Exercise
Extract each line of the rows below that contains the word "computer".

Records shown

────────────────────────────────────────

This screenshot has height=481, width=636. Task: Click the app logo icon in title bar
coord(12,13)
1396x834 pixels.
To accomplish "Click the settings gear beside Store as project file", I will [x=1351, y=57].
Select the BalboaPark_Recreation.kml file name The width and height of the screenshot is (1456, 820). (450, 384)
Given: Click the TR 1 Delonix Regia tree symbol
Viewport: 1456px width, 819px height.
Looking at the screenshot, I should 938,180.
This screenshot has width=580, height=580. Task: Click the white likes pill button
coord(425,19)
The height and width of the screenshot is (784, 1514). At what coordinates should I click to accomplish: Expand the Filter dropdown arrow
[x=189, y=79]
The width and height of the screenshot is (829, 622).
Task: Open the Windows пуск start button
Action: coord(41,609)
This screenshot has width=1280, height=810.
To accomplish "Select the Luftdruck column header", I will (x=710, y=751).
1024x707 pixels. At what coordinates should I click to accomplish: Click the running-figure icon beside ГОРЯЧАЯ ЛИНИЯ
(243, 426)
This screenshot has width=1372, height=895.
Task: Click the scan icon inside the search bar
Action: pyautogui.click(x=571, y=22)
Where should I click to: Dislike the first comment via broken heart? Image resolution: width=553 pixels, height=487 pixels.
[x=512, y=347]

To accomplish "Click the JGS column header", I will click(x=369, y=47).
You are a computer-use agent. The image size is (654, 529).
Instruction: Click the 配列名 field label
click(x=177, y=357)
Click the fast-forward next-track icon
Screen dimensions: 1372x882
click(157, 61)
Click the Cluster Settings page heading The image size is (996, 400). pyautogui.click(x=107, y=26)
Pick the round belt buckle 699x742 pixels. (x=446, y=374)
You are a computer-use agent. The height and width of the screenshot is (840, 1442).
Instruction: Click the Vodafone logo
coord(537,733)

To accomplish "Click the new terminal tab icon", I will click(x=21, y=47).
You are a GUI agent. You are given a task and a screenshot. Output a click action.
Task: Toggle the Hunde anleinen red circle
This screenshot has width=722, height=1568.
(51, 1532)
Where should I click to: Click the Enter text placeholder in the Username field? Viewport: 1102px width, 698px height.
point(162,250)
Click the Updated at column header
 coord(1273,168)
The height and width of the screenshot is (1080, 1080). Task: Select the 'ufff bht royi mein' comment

────────────────────────────────────────

Solution to this task
You are a computer-use agent. The image size is (654, 529).
You are a computer-use agent. The height and width of the screenshot is (840, 1442).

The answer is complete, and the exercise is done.